日立製作所は5月28日、倉庫などでのピッキング作業で、搬送台車に積まれた商品群の中から指定の商品をスムーズに取り出す技術を開発したと発表した。
同技術により、商品の荷積み状態に基づいて、搬送台車とロボットアームが最適な速度で互いに衝突することなく近づき、搬送台車の移動を止めることなくスムーズに商品をピッキングすることが可能となる。
この技術は、ピッキング用ロボットと自律走行する搬送台車を統合制御するもので、「複数AI協調制御技術」と呼ぶ。カメラ画像から取り出す商品と、その最適なピッキング方法を判断する人工知能(AI)技術を使用して、ピッキング用ロボットを制御するAIと、搬送台車を制御するAIをリアルタイムに統合管理し、協調制御する。
ピッキング用ロボットによって搬送台車に積まれた商品を取り出す際の技術比較
同社では、搬送台車を都度停止させてからピッキングを行う従来技術と、今回の技術の比較実験を行った結果、ピッキング作業の所要時間を38%短縮できることを確認した。

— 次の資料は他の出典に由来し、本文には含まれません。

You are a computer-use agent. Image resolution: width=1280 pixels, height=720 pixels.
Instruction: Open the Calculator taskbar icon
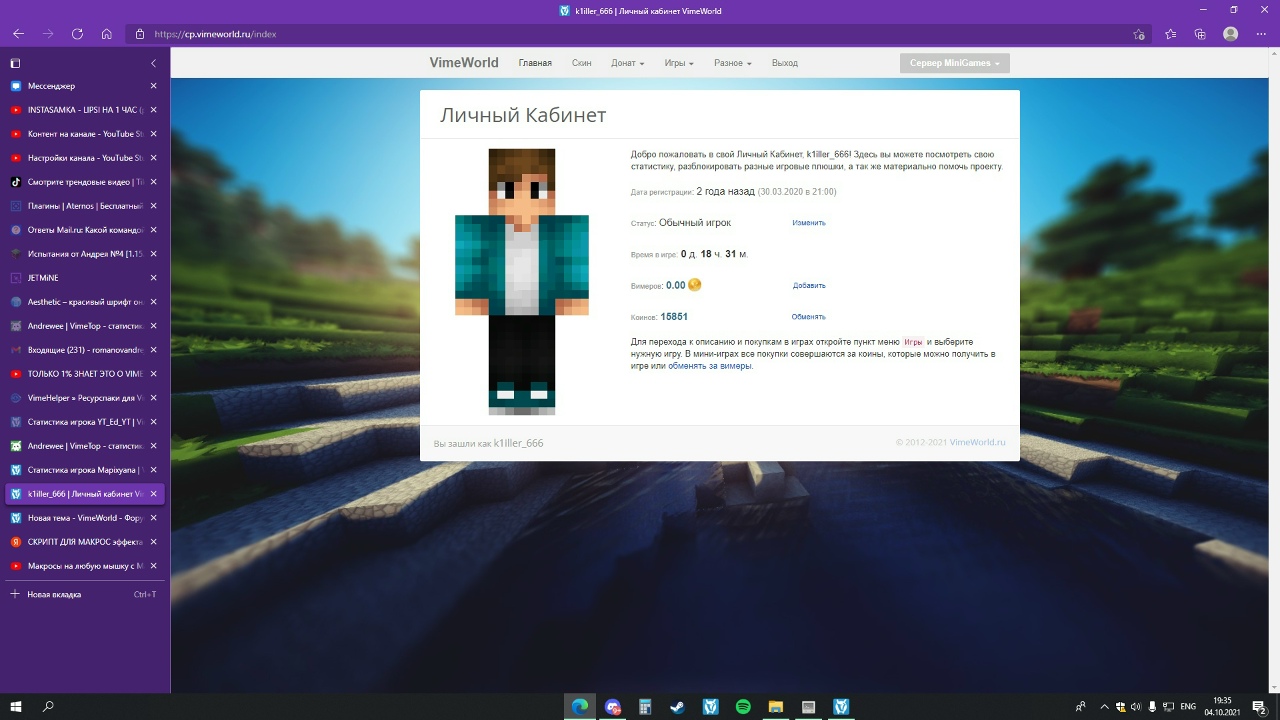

リアルタイムな複数AI協調制御技術では、ピッキング用ロボットを制御するAIに対しては取り出す商品の位置情報に基づき算出したアーム動作を指示する。また、搬送台車を制御するAIに対しては現在の移動速度をもとに減速や加速を指示する。ピッキング用ロボットのAIは搬送台車の速度や位置をリアルタイムに確認し、ケースや他の商品に衝突しないようにアーム動作の微修正を行う。搬送台車の動きに合わせてロボットアームの動作を計画し、微修正する機能は、英国エディンバラ大学と共同で開発したもの。
複数AI協調制御技術のリアルタイム処理イメージ
カメラ画像から最適なピッキング方法を判断するAIは、荷積み状態に応じて変化する作業対象の商品位置や搬送台車の速度調整量など、ピッキング用ロボットと搬送台車を制御するために必要な情報を画像から解析し、判断する。事前にピッキング対象の商品の3Dデータからロボットアームによる数万通りのピッキング動作をシミュレーションし、その結果に基づき画像解析処理の教師データを自動生成し、ディープラーニングを活用した学習を行う。